►

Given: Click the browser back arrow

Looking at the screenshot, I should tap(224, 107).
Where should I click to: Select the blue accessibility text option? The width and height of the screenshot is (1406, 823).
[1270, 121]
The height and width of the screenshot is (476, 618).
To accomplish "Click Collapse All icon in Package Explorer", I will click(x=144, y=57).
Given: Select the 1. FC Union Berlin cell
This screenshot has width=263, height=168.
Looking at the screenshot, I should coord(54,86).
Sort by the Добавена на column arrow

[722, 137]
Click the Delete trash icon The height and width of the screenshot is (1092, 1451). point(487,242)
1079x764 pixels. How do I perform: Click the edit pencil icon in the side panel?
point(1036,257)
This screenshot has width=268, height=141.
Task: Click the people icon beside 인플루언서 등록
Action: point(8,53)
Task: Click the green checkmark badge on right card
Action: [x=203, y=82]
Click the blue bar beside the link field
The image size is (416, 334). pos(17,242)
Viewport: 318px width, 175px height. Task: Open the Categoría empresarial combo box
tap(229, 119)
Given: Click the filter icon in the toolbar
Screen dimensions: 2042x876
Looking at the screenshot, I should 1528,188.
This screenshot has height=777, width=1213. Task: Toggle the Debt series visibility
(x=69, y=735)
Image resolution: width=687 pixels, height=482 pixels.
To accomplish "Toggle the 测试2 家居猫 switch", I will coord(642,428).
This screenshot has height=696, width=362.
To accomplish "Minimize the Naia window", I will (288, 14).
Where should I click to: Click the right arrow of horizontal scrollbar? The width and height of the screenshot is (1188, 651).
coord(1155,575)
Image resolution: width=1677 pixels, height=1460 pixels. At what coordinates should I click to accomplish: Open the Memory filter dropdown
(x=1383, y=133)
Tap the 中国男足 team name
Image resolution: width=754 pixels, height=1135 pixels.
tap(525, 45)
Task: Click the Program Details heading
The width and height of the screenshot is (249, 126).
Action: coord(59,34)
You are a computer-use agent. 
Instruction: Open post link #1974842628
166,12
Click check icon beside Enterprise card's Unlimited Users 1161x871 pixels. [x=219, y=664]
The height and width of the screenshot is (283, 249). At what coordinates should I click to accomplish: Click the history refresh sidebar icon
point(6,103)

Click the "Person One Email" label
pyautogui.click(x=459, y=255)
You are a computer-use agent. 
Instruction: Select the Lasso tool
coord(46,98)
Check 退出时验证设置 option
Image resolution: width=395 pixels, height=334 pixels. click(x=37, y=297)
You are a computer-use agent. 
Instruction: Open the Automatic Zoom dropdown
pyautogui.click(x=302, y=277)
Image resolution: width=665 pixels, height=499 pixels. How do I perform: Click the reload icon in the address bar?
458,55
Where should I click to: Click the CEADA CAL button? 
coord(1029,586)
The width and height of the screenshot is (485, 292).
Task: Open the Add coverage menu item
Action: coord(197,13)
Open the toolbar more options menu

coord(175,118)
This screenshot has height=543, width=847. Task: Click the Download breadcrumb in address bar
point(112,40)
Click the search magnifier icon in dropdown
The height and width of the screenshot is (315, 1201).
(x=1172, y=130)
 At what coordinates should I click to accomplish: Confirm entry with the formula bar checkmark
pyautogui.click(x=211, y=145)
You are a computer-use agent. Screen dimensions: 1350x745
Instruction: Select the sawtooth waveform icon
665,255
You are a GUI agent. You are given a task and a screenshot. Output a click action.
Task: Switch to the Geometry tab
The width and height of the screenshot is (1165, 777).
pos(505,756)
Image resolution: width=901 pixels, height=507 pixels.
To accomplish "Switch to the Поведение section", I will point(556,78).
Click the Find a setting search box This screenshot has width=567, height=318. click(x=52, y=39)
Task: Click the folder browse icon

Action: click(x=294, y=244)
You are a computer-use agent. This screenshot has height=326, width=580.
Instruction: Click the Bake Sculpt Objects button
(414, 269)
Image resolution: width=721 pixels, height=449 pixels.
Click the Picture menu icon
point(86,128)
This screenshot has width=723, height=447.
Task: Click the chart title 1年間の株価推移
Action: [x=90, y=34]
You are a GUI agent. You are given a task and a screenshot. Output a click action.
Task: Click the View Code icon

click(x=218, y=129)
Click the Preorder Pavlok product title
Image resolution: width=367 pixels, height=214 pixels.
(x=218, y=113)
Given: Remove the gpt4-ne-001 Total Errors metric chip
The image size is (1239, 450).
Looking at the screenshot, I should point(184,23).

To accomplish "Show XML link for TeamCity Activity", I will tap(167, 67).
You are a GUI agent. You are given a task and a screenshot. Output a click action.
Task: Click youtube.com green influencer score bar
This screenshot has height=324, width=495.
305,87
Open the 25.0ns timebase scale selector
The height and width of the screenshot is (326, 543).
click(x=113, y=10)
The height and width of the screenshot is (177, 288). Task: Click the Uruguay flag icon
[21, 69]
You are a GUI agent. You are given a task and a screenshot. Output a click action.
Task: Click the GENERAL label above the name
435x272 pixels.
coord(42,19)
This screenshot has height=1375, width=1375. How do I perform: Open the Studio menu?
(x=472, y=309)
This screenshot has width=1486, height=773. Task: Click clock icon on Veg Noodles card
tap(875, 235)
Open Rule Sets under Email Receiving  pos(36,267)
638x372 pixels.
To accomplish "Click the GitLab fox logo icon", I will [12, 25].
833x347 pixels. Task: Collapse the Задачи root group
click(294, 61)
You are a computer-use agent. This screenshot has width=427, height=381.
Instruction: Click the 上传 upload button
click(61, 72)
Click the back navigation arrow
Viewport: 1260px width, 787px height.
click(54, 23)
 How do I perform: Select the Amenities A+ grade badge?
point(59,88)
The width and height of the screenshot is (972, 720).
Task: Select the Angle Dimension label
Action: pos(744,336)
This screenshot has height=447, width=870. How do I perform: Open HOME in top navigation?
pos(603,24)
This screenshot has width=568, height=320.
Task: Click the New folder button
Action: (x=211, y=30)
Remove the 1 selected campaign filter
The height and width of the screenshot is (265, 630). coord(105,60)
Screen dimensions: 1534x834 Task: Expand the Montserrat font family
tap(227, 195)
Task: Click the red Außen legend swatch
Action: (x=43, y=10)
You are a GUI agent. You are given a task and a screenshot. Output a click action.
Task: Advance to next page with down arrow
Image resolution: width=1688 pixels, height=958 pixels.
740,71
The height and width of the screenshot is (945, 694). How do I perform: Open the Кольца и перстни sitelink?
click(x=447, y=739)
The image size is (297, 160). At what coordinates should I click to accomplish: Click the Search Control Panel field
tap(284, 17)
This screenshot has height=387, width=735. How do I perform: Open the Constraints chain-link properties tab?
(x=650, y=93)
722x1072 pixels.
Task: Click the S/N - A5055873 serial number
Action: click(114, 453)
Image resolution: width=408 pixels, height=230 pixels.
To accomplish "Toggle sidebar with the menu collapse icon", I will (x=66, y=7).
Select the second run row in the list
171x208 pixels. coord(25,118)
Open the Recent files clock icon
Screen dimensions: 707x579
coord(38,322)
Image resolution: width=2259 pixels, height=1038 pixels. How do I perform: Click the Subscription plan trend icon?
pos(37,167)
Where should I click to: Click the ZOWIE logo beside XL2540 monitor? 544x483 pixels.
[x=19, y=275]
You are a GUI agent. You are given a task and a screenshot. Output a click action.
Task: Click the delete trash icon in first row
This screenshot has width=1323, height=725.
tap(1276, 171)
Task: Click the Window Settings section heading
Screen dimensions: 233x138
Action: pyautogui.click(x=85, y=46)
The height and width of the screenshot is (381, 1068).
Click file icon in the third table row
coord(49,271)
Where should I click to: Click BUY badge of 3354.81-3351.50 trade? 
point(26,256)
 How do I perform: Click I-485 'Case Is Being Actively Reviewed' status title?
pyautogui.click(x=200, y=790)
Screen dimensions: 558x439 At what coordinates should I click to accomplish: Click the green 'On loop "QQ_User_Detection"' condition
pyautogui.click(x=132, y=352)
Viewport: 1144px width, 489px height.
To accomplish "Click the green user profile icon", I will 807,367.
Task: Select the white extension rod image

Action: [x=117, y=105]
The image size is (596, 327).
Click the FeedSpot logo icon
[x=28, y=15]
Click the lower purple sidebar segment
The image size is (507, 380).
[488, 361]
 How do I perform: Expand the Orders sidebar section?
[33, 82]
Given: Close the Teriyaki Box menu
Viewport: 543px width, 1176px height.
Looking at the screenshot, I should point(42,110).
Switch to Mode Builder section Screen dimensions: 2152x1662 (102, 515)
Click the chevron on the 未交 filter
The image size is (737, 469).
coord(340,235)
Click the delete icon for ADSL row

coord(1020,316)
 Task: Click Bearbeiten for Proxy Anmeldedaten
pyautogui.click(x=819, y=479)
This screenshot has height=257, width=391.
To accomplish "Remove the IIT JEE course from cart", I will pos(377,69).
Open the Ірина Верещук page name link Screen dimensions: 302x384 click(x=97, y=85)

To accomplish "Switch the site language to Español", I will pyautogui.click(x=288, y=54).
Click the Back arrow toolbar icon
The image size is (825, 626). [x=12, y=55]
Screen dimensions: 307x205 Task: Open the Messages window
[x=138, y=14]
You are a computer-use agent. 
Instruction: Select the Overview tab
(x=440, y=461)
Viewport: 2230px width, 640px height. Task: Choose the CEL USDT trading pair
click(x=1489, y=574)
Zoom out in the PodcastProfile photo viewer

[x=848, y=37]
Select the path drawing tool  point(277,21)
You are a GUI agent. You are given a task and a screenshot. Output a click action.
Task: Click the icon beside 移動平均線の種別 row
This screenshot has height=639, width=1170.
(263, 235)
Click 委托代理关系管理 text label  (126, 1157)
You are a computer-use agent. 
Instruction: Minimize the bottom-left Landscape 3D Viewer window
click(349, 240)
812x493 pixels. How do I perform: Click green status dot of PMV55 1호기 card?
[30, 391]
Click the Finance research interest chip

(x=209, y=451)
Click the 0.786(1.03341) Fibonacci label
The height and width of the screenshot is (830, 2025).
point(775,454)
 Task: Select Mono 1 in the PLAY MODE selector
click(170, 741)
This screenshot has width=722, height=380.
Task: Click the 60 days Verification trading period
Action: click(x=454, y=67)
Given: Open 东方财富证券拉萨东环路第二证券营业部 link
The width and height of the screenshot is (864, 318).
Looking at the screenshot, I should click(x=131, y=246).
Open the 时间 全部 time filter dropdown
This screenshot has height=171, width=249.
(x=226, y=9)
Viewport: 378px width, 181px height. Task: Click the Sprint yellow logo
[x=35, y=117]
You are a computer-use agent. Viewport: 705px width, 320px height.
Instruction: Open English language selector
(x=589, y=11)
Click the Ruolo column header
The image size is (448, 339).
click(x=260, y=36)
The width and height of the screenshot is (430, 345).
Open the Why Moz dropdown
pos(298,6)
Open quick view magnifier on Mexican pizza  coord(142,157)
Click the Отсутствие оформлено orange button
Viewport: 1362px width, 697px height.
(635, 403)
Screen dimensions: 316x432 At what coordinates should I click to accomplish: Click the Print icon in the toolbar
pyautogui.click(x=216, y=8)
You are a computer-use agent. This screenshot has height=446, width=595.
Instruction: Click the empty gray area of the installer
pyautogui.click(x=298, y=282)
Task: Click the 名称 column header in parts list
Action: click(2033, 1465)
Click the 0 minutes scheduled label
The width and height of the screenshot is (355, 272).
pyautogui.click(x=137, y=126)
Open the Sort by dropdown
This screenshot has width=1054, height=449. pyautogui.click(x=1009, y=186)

◄

GIVEN REQUEST:
Print the lines starting at the one containing "Open quick view" and ending at the one containing "pyautogui.click(x=216, y=8)", copying them without any change.

CORRECT RESPONSE:
Open quick view magnifier on Mexican pizza  coord(142,157)
Click the Отсутствие оформлено orange button
Viewport: 1362px width, 697px height.
(635, 403)
Screen dimensions: 316x432 At what coordinates should I click to accomplish: Click the Print icon in the toolbar
pyautogui.click(x=216, y=8)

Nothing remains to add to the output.